» **TASK TO COMPLETE**:
Please find every line in the entries below that contains the string "screenshot", and copy it.

» **Data items**:
▶
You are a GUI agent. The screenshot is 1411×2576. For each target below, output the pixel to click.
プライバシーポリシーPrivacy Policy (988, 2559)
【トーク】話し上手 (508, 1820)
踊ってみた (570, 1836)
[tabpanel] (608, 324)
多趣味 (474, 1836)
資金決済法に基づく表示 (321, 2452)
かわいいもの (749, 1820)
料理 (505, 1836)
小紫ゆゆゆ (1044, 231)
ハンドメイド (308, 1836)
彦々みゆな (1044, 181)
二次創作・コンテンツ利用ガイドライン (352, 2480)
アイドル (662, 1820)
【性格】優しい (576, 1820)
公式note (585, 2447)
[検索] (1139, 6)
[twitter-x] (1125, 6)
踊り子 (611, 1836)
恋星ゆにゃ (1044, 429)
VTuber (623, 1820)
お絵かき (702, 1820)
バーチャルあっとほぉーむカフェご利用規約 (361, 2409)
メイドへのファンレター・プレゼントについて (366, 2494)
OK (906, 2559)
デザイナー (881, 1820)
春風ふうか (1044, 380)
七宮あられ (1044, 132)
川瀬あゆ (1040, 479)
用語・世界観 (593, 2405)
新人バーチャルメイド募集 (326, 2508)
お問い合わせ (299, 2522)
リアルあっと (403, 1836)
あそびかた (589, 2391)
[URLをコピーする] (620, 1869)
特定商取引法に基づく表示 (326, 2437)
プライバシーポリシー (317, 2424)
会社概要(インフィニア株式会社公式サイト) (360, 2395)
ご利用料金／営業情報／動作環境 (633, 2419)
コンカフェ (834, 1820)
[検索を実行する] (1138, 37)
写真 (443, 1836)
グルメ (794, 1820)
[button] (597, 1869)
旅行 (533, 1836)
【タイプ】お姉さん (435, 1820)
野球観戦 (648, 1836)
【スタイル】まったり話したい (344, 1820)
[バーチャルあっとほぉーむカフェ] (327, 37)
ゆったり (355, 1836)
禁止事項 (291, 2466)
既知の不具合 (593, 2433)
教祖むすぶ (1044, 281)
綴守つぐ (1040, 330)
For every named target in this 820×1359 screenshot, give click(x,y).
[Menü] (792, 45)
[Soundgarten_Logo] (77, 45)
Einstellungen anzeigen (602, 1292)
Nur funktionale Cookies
◀
» **EXERCISE RESULT**:
You are a GUI agent. The screenshot is 1411×2576. For each target below, output the pixel to click.
For every named target in this 820×1359 screenshot, give click(x,y).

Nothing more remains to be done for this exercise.